Bloody Oaks Quarry is a 1.3-hectare (3.2-acre) nature reserve and SSSI at the former quarry at OS ref SK 970108, south of Bloody Oaks on the south side of the road from Empingham to Bloody Oaks. The area is also known as Roundstone Hill, and is situated in the former quarry of Upper Lincolnshire oolitic limestone.
It is thought to be the furthest north in England that chalk milkwort is found. Other species found include Horseshoe Vetch, yellow-wort, Autumn Gentian, and common thyme. There are also Pyramidal and Bee Orchids.
Tickencote Marsh is a 3-hectare biological SSSI.The site in the valley of the River Gwash is a base-rich grazing marsh, a habitat which is becoming increasingly rare as a result of drainage and a decline in grazing. Common flora include lesser pond-sedge, marsh horsetail and jointed rush.
The village's name means 'shed of young goats'.
The village is famous for St Peter's Church, Tickencote, which possesses a superb Norman chancel arch and an unusual chancel roof vault. In the arch, five orders of shafts support seven orders of moulded arches with zig zag, billet, beak heads, grotesques, crenellations and all manner of leaves, animals and motifs. The arch has sunk in the last 900 years to give a rather depressed appearance.
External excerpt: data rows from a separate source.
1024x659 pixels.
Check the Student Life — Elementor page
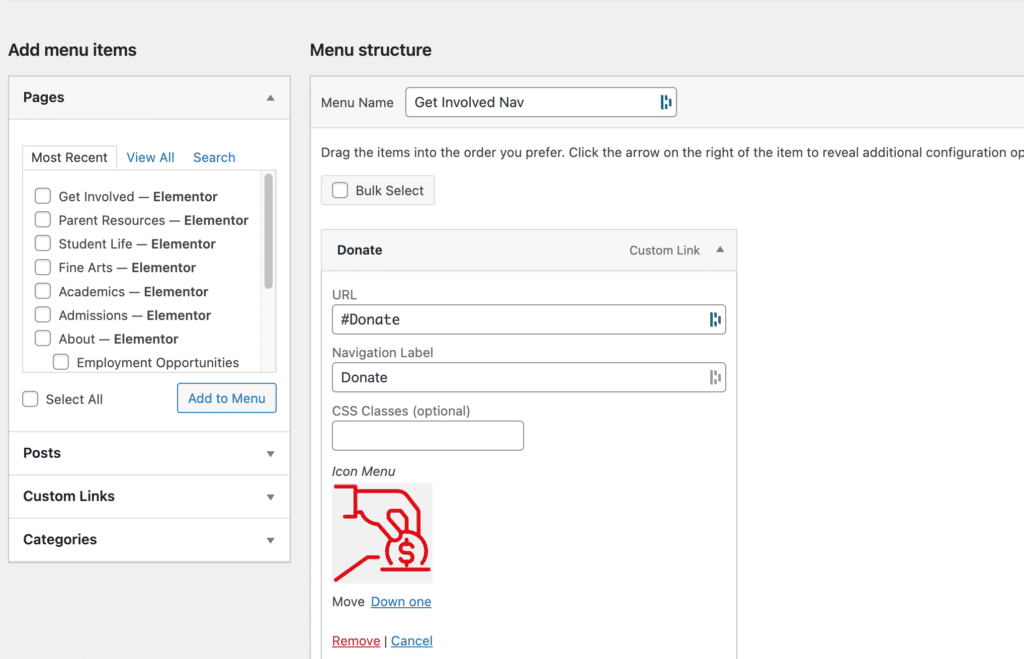pos(43,244)
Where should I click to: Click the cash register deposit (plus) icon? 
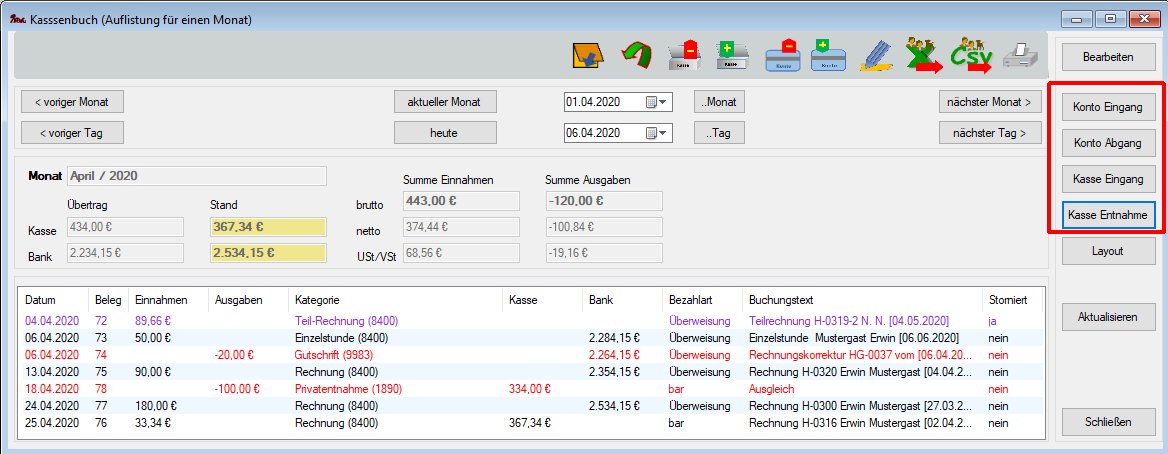pyautogui.click(x=733, y=56)
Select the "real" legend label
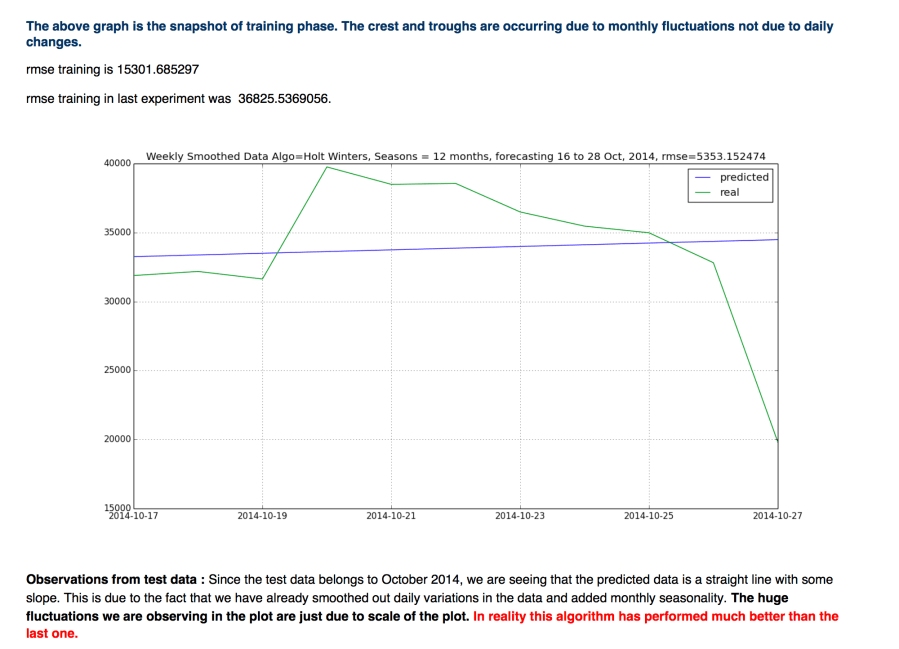 coord(730,192)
The church was partly rebuilt in neo-Norman style by Samuel Pepys Cockerell in 1792. From 1909 to 1912 the vicar was the Venerable Lonsdale Ragg, later the Archdeacon of Gibraltar from 1934 to 1945.
John Clare, when working as a lime burner, used to drink at the Flowerpot Inn, which is now the private house, Flower Pot Cottage (former Stonecroft). In 1903, William Le Queux wrote The Tickencote Treasure.
The village was formerly the location of Tickencote Hall, built in 1705 and demolished in 1950. This was the seat of the Wingfield family who carried out much of the restoration of the church. Notable family members included the civil servant Sir Edward Wingfield; Maurice Edward Wingfield CMG, son of John Wingfield, acting Colonial Secretary of the Colony of the Gambia; and Major John Maurice Wingfield (brother of Maurice Edward Wingfield), who became High Sheriff of Rutland in 1911.
When the Stamford Bypass was first built in October 1960, the bypass terminated with a roundabout at Tickencote, with the B1081, and the dual-carriageway continued a half-mile north near Tickencote Park. The roundabout regularly had goods vehicles overturning and shedding their load.
On 11 August 1971 the section of dual carriageway north of Tickencote to The Fox at South Witham, was opened by Earl Gainsborough, Chairman of Rutland County Council, at the B1081 junction. The section was 8.5 miles (13.7 km) long, took two years to build by Turriff Construction, and cost £2.3 million.
Another historical feature of the village is a watermill that went out of use in the mid-1930s. Records show that the original mill was in use in the 4th century AD[ dubious ] on the south side of the river, whereas the present mill is on the north side of the river and bears an inscription reading 'Tickencote Mill erected 1731 by John Wingfield'.